Fujiko's slaps bounced back and forth between driver and passenger. "You! Two! Are! Such! Creeps!"

"Ah, c'mon, Fujiko! Take it easy on me!" Lupin begged. "Pops already knocked my block off!"

Zenigata smiled. Damn right, he did. He'd do it again, too. Perhaps not in the next month or so, but soon enough. Maybe Lupin had squirmed his way out of captivity once again, but Zenigata wasn't going to count this as a loss. Not when so much good had come out of the situation.

He was surprised to find his name on another's mind. "We were fortunate that Zenigata was there, tonight."

Jigen snorted. "He blew our whole operation! We're friggen' lucky we got away at all!"

Of all the people Zenigata didn't want to defend him, it was Lupin. "Well, you can't blame a man for doing his job, Jigen." 

"Indeed." Goemon leaned against the tsuka of his sword, its brace stronger than his neck. "Many owe him for his service tonight."

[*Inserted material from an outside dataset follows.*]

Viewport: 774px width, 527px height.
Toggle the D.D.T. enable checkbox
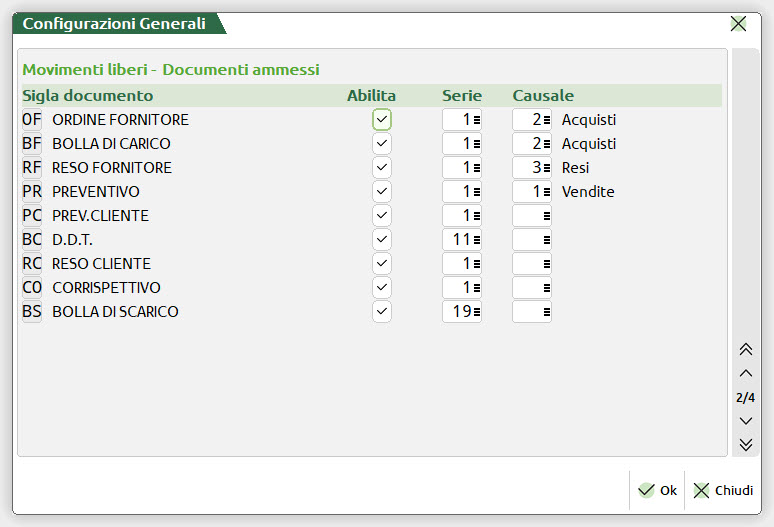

"Ah, crap in a hat." Smoke rolled like dragon's breath from the front seat. "Lupin, check him again. He's being mushy."

Lupin groaned right into the cellphone's mike. "I checked him three times already! He's fine!"

"Well, I'd love to get back there and play doctor on your behalf," Jigen hissed, "but I'm driving, you prick!"

"Fine! Okay! Geez!" Lupin's voice softened, his fingers beckoning Goemon to his side. "C'mere. Let me get another look at you. Make sure your brain isn't as smushed as mine."

Sharp eyelashes softened. "No cameras."

"Right," Lupin agreed. "No cameras."

And with that, the detective's view into the thieves' night was gone.

Muscle stayed firm on Zenigata's face. He rubbed his cheek with his left hand, surprised to find the smile that remained. Oh, those twerps. They were a literal disaster, the sort of people that weathermen should name storms after. It was traitorous to feel happy for them, to know that they were safe and sound. He couldn't stay mad at them. Not for last night—for taking what was theirs.

This information could be damning. He could stare at it until his eyes spun like the Earth, rotating from inside his skull and back. The facts were these: Zenigata was tired. Injured. So was Lupin and his crew. They all needed a break. He had to wrap up whatever was left with this case. That came first. Then, when Lupin got a wild hair up his ass again, they could continue this tango.

Detective Zenigata might have been a bastard, but he wasn't a complete scoundrel.

Neither were they.

**Notes for the Chapter:**

> Thanks for hanging in there with this piece!
> 
> I'm hoping that this is one of those stories that holds up well on a second re-read. Like, it adds different color to certain parts without puncturing too many holes in the canvas. I don't like the practice of audience deception/unreliable narration for the most part, but I hope my execution of that style worked. Or, at the very least, that it didn't come off as malicious. This is the kind of series to play around with such a style, after all!
> 
> I wish I had more to say, but mostly, I'm drained. Also, possibly having an allergy attack. Wee. Thanks again!